TDD Pro-Tip: Make Hard Problems Collections Of Toy Problems

Because TDD’ing little toy problems is so easy, I try to turn my big real-world problems into collections of them.

Yeah, it’s the steering premise rearing it’s ugly head again, though maybe from a different angle than we’ve undertaken before.

(The short premises video is here)

A lot of folks claim that TDD is just fine as long as you don’t work on their kind of problem. They mean that their daily bread is made from problems that are VERY HARD[tm], and that TDD could never make them more productive.

In my experience, such folks are laboring under multiple misunderstandings simultaneously. Some of these misunderstand TDD itself, and some of them seem to misunderstand computer programming altogether.

Here’s a reasonably difficult problem: given a list of Q’s, which are tuples of [P, T, S, L], where P is an integer and the types of the other don’t matter, perform a merge, such that the output is the smallest set of lists of Q such that 1) each Q appears once in the set of lists. 2) Q’s whose T’s, S’s, or L’s are equal and whose P’s form an unbroken sequence are on the same list.

(And there are some notes, too.)

Note: Solitaires, Q’s that don’t fit on any such list, exist, and must be returned.

Note: Do not return any identical lists, though a given Q may "want" to participate in several, make it participate in the longest one only.

Note: Throw away identical lists.

It sounds reasonably easy, doesn’t it? So easy, someone will immediately ask me about performance. My advice to them: get it right first, then we’ll worry about if it’s fast enough or small enough.

Now here’s the thing. Either you laugh and say "no-brainer", in which case it’s a toy, and TDD will work fine.
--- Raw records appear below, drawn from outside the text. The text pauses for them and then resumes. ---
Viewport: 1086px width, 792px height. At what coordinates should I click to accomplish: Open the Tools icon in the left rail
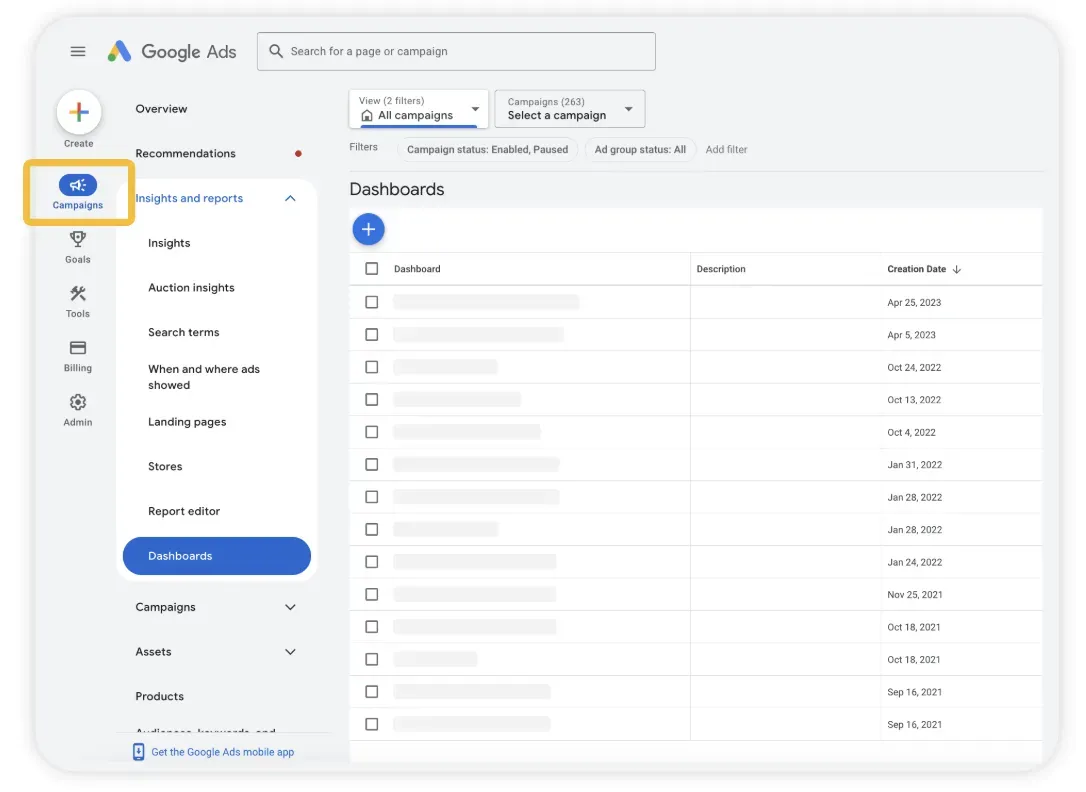tap(78, 299)
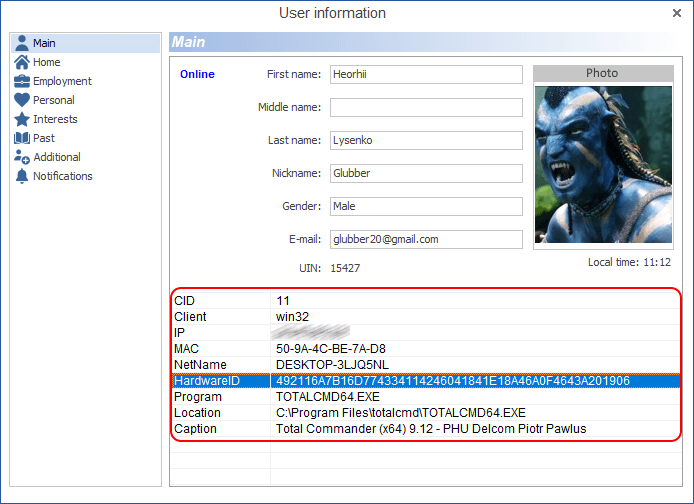Screen dimensions: 694x504
Task: Click the Past people icon
Action: [22, 138]
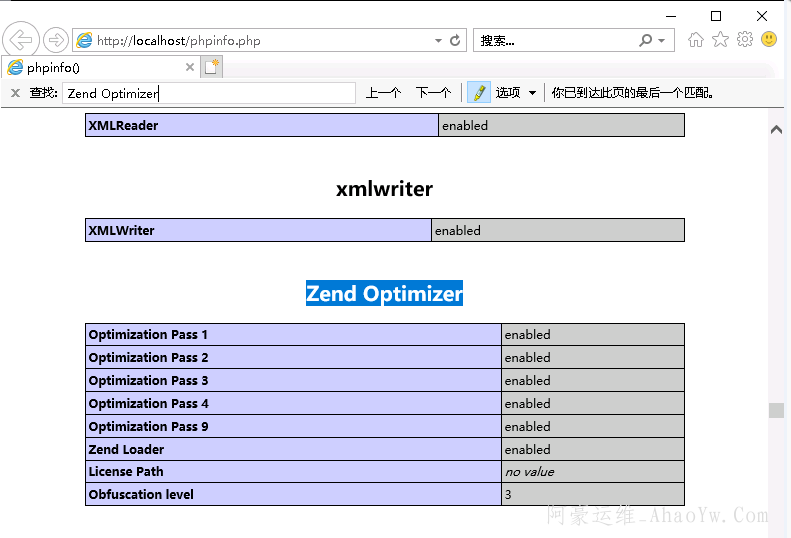
Task: Open the Home page icon
Action: [696, 40]
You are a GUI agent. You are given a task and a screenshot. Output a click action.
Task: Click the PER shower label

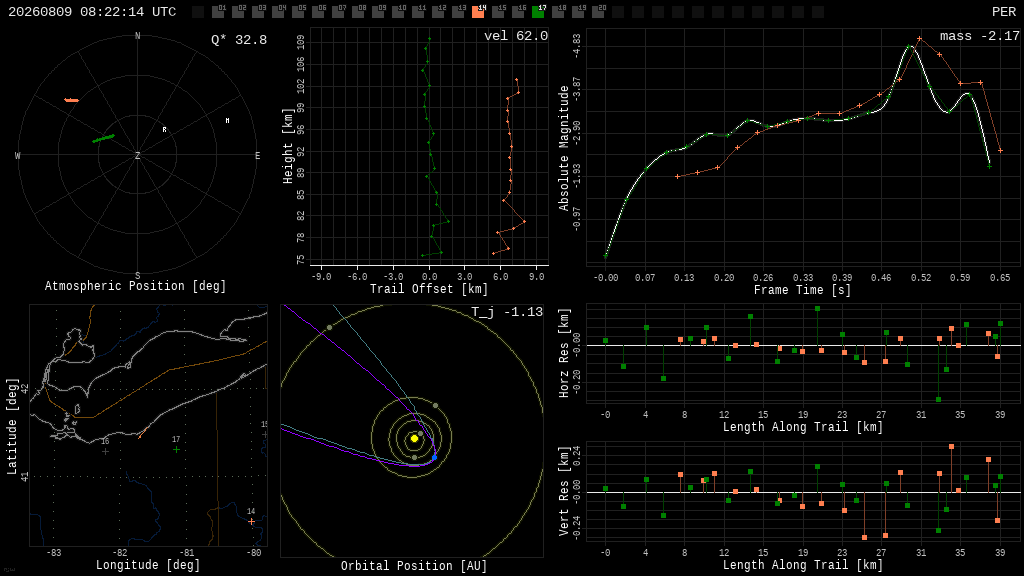(x=1004, y=12)
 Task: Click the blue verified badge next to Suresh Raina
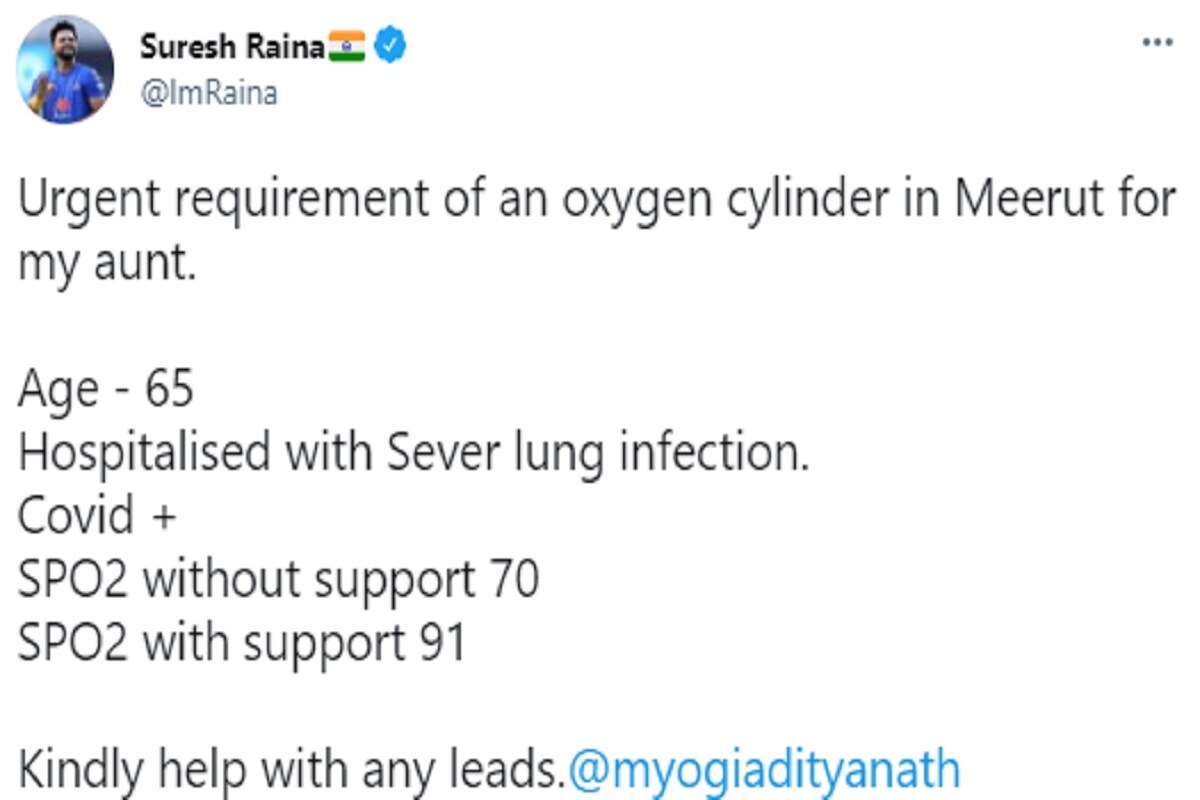[390, 46]
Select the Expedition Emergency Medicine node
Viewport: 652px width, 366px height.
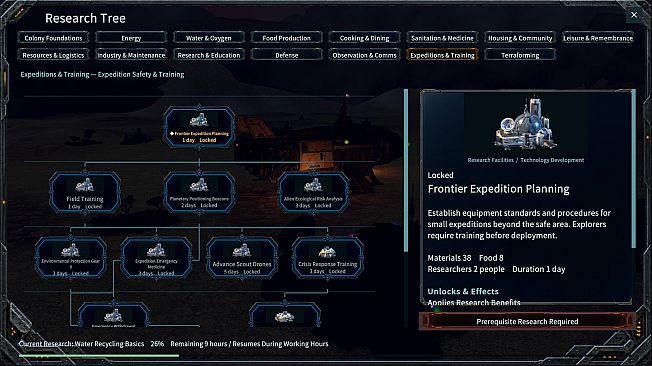156,257
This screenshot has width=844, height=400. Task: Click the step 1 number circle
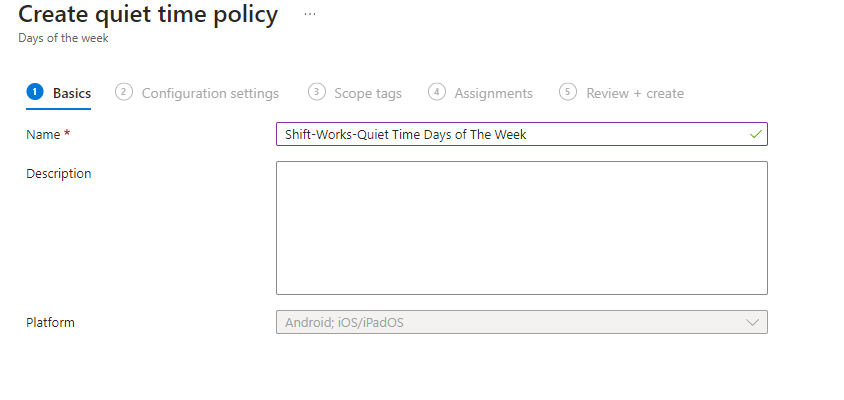pyautogui.click(x=35, y=92)
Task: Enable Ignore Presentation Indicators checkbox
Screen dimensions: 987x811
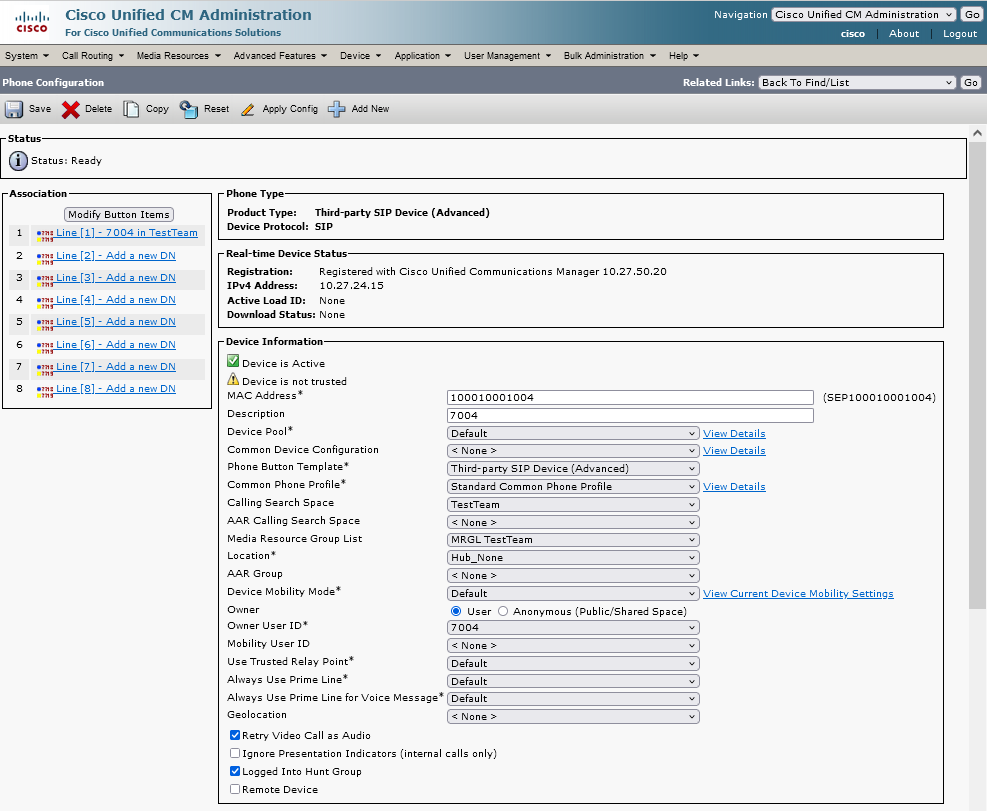Action: pyautogui.click(x=235, y=753)
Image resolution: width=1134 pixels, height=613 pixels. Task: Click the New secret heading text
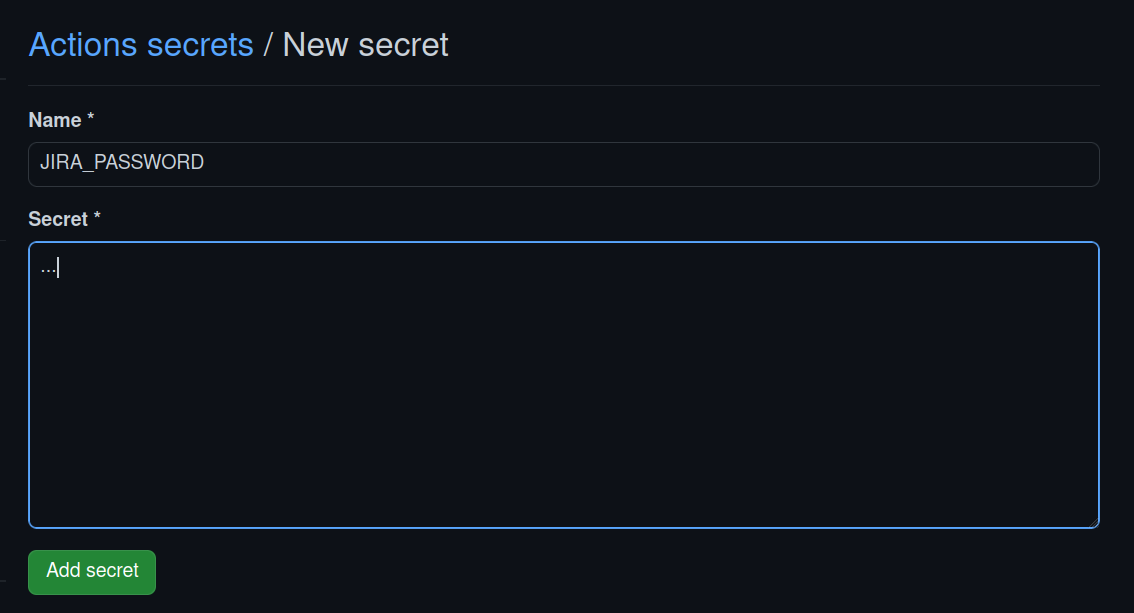tap(365, 45)
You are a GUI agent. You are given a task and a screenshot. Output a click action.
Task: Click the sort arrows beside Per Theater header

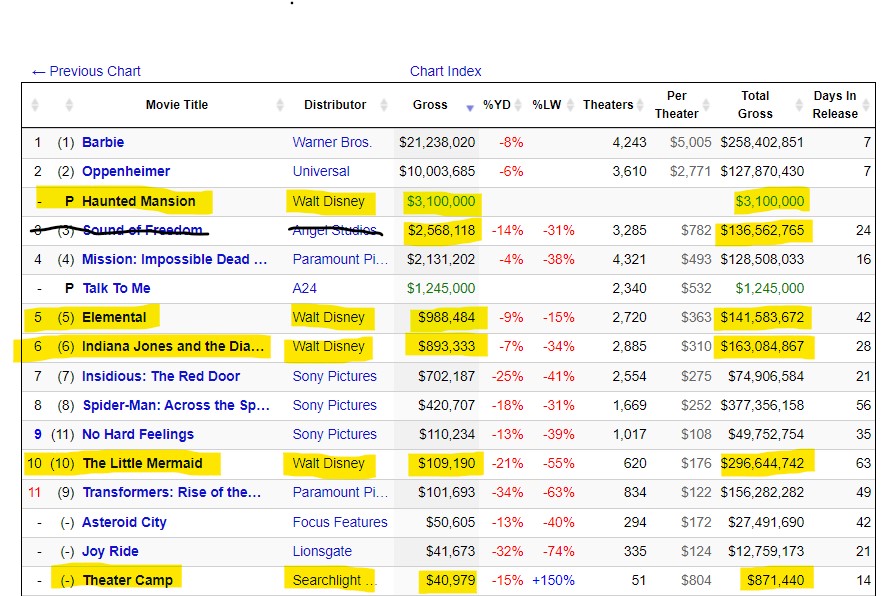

Or you’re old enough to mess with it a little and say, as I did, damn. This thing’s gonna have to be de-composed.

Here’s a common misunderstanding about TDD: that it means standing on the outside after you’ve solved the problem and throwing test data at it. That little problem has mad combinatorics. Trying to capture every case from the outside will push you quickly beyond the limits of TDD-as-productivity-tool.

Here’s a common misunderstanding about computer programming: that there is ever any program that isn’t made up of parts. The skill of programming computers is always the skill of breaking things into parts. All programs decompose. All of them. This is the CT-thesis, the founding theory of computers. If it weren’t de-composable, all the way to the level of a Turing machine, you couldn’t write it.

When we put these pieces together and invert them — cuz they’re misunderstandings — we get how TDD, or at least my take on TDD actually works: break it into parts, and test the parts.

I’ve recently solved this problem, btw. It was grim. If one of you bright people actually has a no-brainer solution, let me know. Hell, I don’t know everything, maybe you can bang it out in a half-hour.

There were parts. My answer involves maybe 1000 lines of code, more or less classic "data structures plus algorithms" stuff.
Here are some of the parts I TDD’d on my way to getting the story done…

Can I find lists that are subsets of other lists? Can I split sorted sequences into consecutive runs? Can I (repeatedly, good lord) handle degenerates like empy lists and solitaires? Can I find winning lists when their are interlopers that don’t belong? When they’re unsorted? Along the way, of course, I also had to invent some data structures and some classes that expressed my algorithm. That involved refactoring, testing, and lots of rather surprising dumb-assedness on my part. Which brings us to one of the biggest misunderstandings of all…

A common misunderstanding about bugs is that most of them occur because of complex "rocket science" effects, far beyond the ken of anyone who isn’t a walking encylopedia of threading, functors, monads, patterns, idempotence, and so on and so forth.
Most bugs come from a single line of code, or a single overlooked case, or a single off-by-one error, or a single logic inversion.

Because parts.

Programs are complex machines built from simple machines. If the complex machine is borked, it’s because of something in the simple machines.
If the same complex program has the same bug on different runs on different machines, the odds of that bug being caused by anything other than the simple machines that make it up are vanishingly small.

So.

I TDD toy problems and hard problems. I do that by breaking the hard problems into toy problems and TDD’ing them. The steering premise says "tests and testability are first-class participants of design". When I decompose my problems, I decompose them into testable parts. If the parts aren’t testable, I change my design until they are.

During the programming of that story, btw, I found easily a dozen or more bugs. Not one of them appeared in the top-level tests. I found every single one while testing the parts, and none by testing the whole.
Is it a lot of work, breaking hard problems into toy ones?

Don’t be ridiculous, of course it is.

But here’s the thing, Church-Turing means you had to do that anyway, whether you TDD’ed it or not.

The difference between TDDing a hard problem and not TDDing isn’t the de-composing. It is that, when I TDD it, I know each of the simple machines I’ve dreamed up does exactly what I wanted to.

Have a great Friday night or Saturday morning or idunno, whatever part of whatever day it is.

I’m gonna take a break from that stupid algorithm and go play my computer game.